Но я надеюсь, что все-таки будут новые санкционные пакеты. Вот сейчас обсуждается вопрос о запрете покупки российского золота, хотят уменьшить цену на нефть, которая импортируется из России. Новые идеи уже звучат, и надеюсь, они тоже будут потом превращены в новый санкционный пакет.

— В России говорят, что европейские и американские санкции не имеют значительного влияния на их экономику. В то же время, эксперты отмечают, что санкции, в большинстве своем, имеют долгосрочный эффект. Долгосрочный — это сколько?

Нужно смотреть на конкретные санкции в каких-то отраслях промышленных или касательно отдельных технологий.
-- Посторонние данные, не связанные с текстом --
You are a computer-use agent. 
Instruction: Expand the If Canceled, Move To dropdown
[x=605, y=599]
То, что я читаю в текстах, которые публикуются, чувствительные какие-то эффекты будут уже зимой. К примеру, будет не хватать запчастей, появятся финансовые проблемы, и что с каждым месяцем это все будет усложняться.

Надеюсь, что это так и произойдет, потому что пока что вот в макрофинансовом плане, Россия обошла эффект от этих санкций. Ей удалось частично на других рынках реализовать свои энергоносители.
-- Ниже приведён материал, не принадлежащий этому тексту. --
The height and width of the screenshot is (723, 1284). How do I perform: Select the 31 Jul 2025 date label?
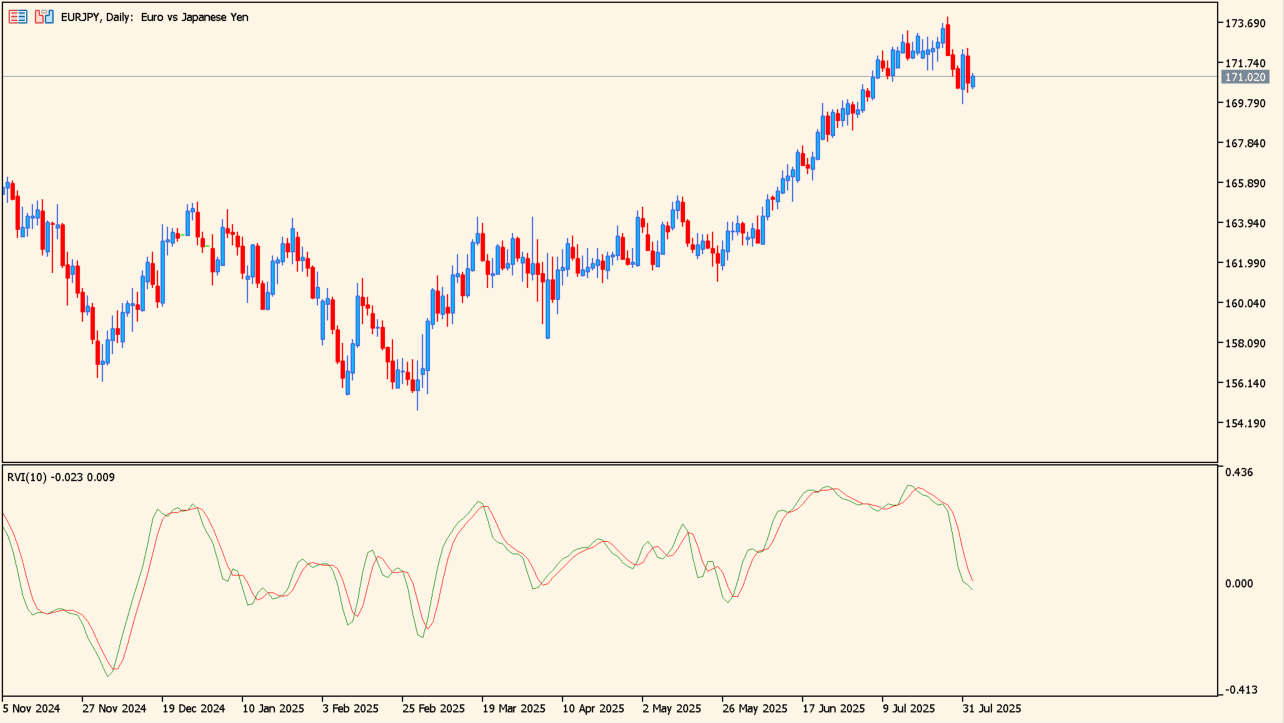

Но, тем не менее, будут накапливаться санкции. Я не думаю, что их отменят, если не будет какого-то существенного сдвига в этом конфликте. Позитивного сдвига в конфликте между Россией и Украиной. 

— Судя по всему, тяжелая зима будет и для Европы, потому что сейчас Россия фактически объявила газовую войну, на 2/3 уменьшив поток газа в Европу. Не пойдут ли европейские страны на какие-то переговоры, снятие санкций в обмен на поставки газа?

Я не могу ручаться за это, но надеюсь, что нет, потому что, в принципе, и так было стратегическое решение — отойти от этого импорта российского газа. Сейчас это просто будет более быстро происходить из-за этих российских контрсанкций.

Но принципиальное решение и так было у Запада, в Германии точно. Уже до того сокращали и импорт газа, и угля, и нефти. То есть тенденция и так бы продолжалась. И это одна из причин, почему Россия ввела санкции, потому что они уже понимали, что в любом случае это все будет сокращаться.

Да, это будет, наверное, сложная зима. Я не думаю, что люди будут мерзнуть. Но проблема, скорее, в том, что есть часть промышленности, для которой нужны большие объемы газа, чтобы они просто могли продолжать работать. В Германии сейчас активно ищут, как заменить этот российский газ, чтобы избежать рецессии экономической этой зимой. 

— Как считаете, Германия расконсервирует угольные и атомные электростанции, чтобы преодолеть газовый кризис?

Что касается ядерной энергетики, есть сложные технические вопросы. Насколько я понимаю экспертов, вот этот запланированный полный отход Германии в этом году от ядерных технологий, его уже на этой стадии сложно остановить. И теперь, скорее, говорят о том, чтобы возродить часть угольной энергетики.

Это, конечно, тоже, с экологической точки зрения, плохое решение. Но, может быть, на какой-то переходный период заработают опять или будут дольше работать некоторые угольные электростанции, которые или уже закрылись, или должны были закрыть.

— Как думаете, при каких условиях с России могут начинать снимать санкции, что должно произойти? 

— По идее, санкции такие, что сначала Россия должна покинуть территорию Украины. Перемирие, и, в общем-то, смена внешнеполитической доктрины. У меня такая надежда, что так же сложно, как было их принять в течение 8 лет, так же сложно их и будет отменять. То есть есть некая инерция принятой какой-то политической линии, и что вот в этом случае эта инерция сыграет в пользу Украины. 

— Как считаете, привяжут ли вопрос снятия санкций к выплатам репараций Украине за разрушение городов и экономики?

— Скорее всего, нет. Это было бы противоречиво в чем-то. Я думаю, это отдельно будет решаться, но мы еще очень далеко от этого сейчас.